Au sein d’Insula Orchestra, nous avons un département éducatif important dans lequel une équipe s’occupe spécifiquement de ces nouvelles formes artistiques et pédagogiques que sont le numérique, le podcast, la BD. C’est dans ce contexte que j’ai eu l’idée de proposer un concours de manga pour trouver un personnage qui pourrait incarner le projet d’Insula Orchestra. Cette recherche m’a permis de mieux connaître l’univers du manga dans lequel il y a beaucoup d’héroïsme, d’utopie et de valeurs humanistes. Le rapprochement avec l’univers de Beethoven a été immédiat ! Je cherchais depuis longtemps un projet pour deux de ses œuvres ; et soudain tout est devenu évident.
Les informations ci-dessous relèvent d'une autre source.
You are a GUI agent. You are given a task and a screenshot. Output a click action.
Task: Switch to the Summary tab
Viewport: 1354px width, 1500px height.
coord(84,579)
Pourquoi avoir choisi ces deux œuvres du répertoire de Beethoven, peu connues du grand public ? Pouvez-vous nous en dire plus sur ces deux musiques de scène : Le Roi Stephan et Les Ruines d’Athènes ?
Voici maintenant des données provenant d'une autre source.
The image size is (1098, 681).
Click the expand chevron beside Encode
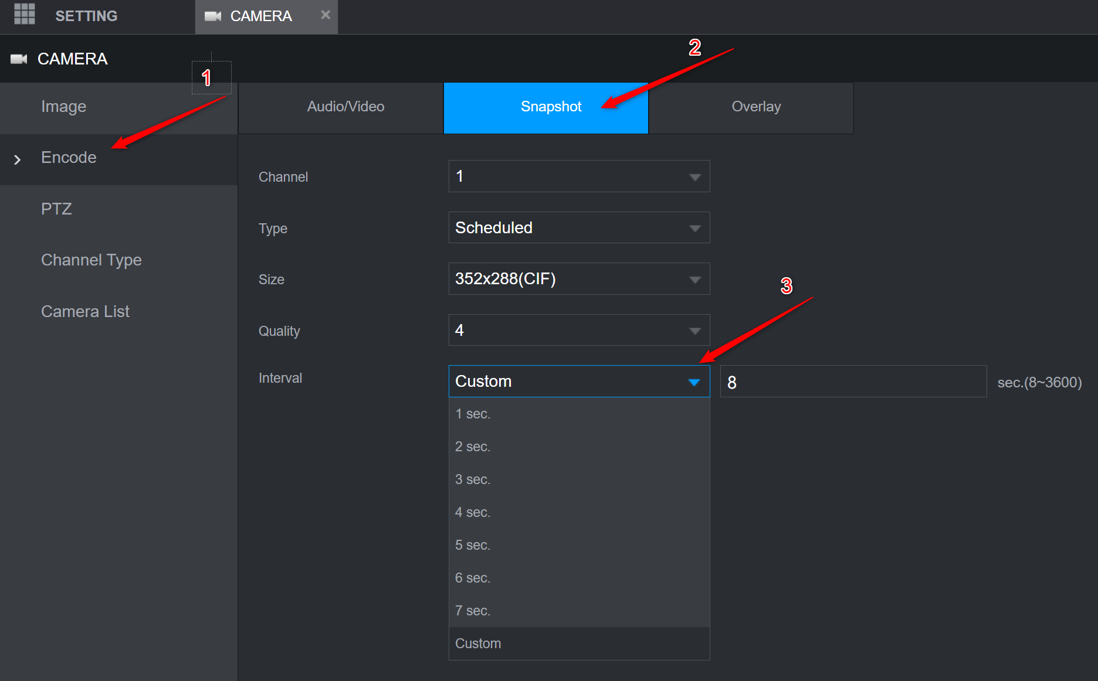[17, 159]
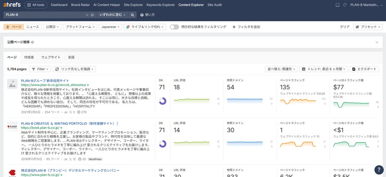Toggle explicit results filtering switch
This screenshot has width=386, height=177.
174,27
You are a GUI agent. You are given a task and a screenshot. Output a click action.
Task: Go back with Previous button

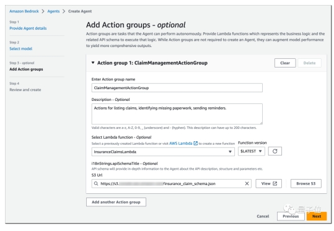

J’aime beaucoup les musiques de scène qui accompagnent une pièce de théâtre. Que ce soit Egmont de Beethoven, Athalie ou Le Songe d’une nuit d’été de Mendelssohn. Ce sont des partitions peu enregistrées, très peu interprétées dans les salles, à part quelques ouvertures. Je les connais bien, ce sont de véritables perles oubliées, avec des moments de pure beauté. Dans Beethoven Wars, nous avons veillé à garder la dramaturgie des pièces originales. La musique joue tout le temps, avec des dialogues pour restituer aussi les mélodrames qui sont superbes. Ces deux musiques de scène sont des commandes adressées à Beethoven pour l’inauguration d’un théâtre à Budapest en 1812. König Stephan déroule l’histoire d’Étienne Ier, fondateur de la nation hongroise et pacificateur de cette région autour de l’an 1000. Dans Les Ruines d’Athènes, Minerve (ou Athéna) revient sur terre et découvre une Grèce en ruines, en proie à la désolation ; elle décide d’y édifier un théâtre pour y faire triompher les arts et les sciences.
« Au-delà de son aspect spectaculaire, le spectacle […] raconte l’importance des arts pour notre humanité. » Laurence Equilbey
Vous avez créé ce spectacle en mai 2024. Le sous-titre un combat pour la paix est-il un message ? Aujourd’hui, comment l’entendez-vous ?
Beethoven Wars incarne les idéaux humanistes chers au compositeur et invite les spectateurs à réfléchir sur la possibilité de créer un monde meilleur malgré les défis de la guerre et de la souffrance humaine. Au-delà de son aspect spectaculaire, le spectacle véhicule un message pacifiste et écologiste interpellant sur l’avenir de notre planète et raconte l’importance des arts pour notre humanité. Les mangas développent leurs intrigues le plus souvent autour de la notion de pouvoir et critiquent le fonctionnement des sociétés modernes soumises à des intérêts visant à les asservir. Le message qui me touche le plus dans Les Ruines d’Athènes pourrait se résumer à : « Vous avez beau détruire des temples et détruire des œuvres d’art, on en construira toujours d’autres, on en créera toujours d’autres après. L’art ne mourra pas. »
Propos recueillis par Solène Souriau • janvier 2025
Le saviez-vous ?
L’histoire est librement inspirée des livrets des deux musiques de scène de Beethoven, Le Roi Étienne et Les Ruines d’Athènes, écrites toutes deux en 1811 dans un contexte très politique. L’empereur François Ier d’Autriche, pour apaiser les sentiments nationalistes hongrois naissants, fait construire dès 1808 un grand théâtre à Pest pour célébrer la fidélité de la Hongrie à la monarchie autrichienne. À l’occasion de l’inauguration de ce théâtre en 1812, Beethoven est appelé à mettre en musique ces deux textes de circonstance écrits par August von Kotzebue.